Alle

Bang voor de brugklas

De grootte van het gebouw. Het vaststellen van de pikorde. De overgang naar de brugklas is indrukwekkend, voor sommige leerlingen is het zelfs een hel.

Tekst Lisette Douma - Redactie Onderwijsblad - - 6 Minuten om te lezen

43092750060_fc17a6be09_o

Beeld: Typetank

‘Mijn dochter is deze week gestart in de brugklas. Afgelopen maandag begon het al met overgeven voor ze erheen moest, huilen. Ik had het wel verwacht, omdat ze altijd moeite heeft met veranderingen en het loslaten van het oude. Ze heeft op de basisschool een heel goede tijd gehad met veel vriendinnen en op de nieuwe school kent ze niemand. Ze kwam redelijk positief terug. Maar gisteravond begon het weer: “Ik ken niemand, als ik nu verdwaal, tussen de middag niet naar huis.” Ik probeer begrip te tonen en niet al te veel met haar mee te gaan, wat ontspannende grapjes, etc. Maar het vreet nu ook wel aan mij.’
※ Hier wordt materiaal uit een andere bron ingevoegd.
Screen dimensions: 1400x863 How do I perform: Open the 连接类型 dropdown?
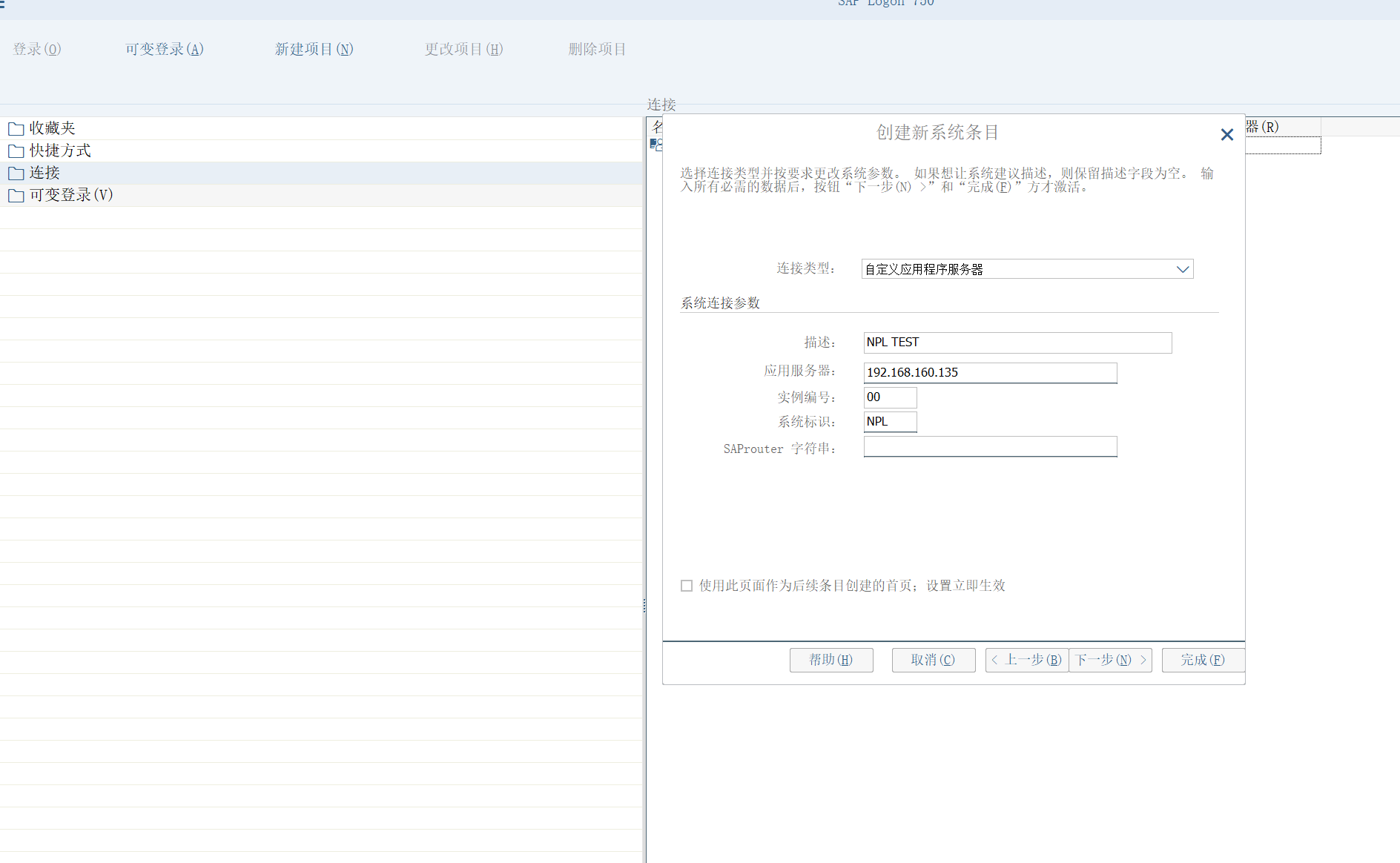click(x=1182, y=269)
Zomaar een moeder op het forum van Ouders Online. Over een heel gewone stap die jaarlijks ongeveer 190 duizend tieners maken, maar die helemaal niet vanzelf gaat. ‘Wat zijn de eerste maanden op de middelbare school toch een hel voor kinderen’, verzuchtte docent mens & maatschappij Wera de Lange vorig schooljaar in haar Onderwijsblad-column. “Ik zie jaar op jaar dat lieve brave kindertjes zich rotschrikken van een paar heftige kinderen”, licht ze nu toe. “Ieder jaar zit er in mijn eerstejaars mentorklas wel iemand die zo buiten de lijntjes opereert -agressief, druk- waardoor anderen bang voor hem zijn. Andere kinderen vragen zich af: ‘Mijn hemel, gaat dit zo door?’ En ook: ‘Wat wordt mijn overlevingsstrategie?’ Ze gaan op zoek naar een manier om zich veilig te voelen. Als meeloper, als ontloper als struisvogel.”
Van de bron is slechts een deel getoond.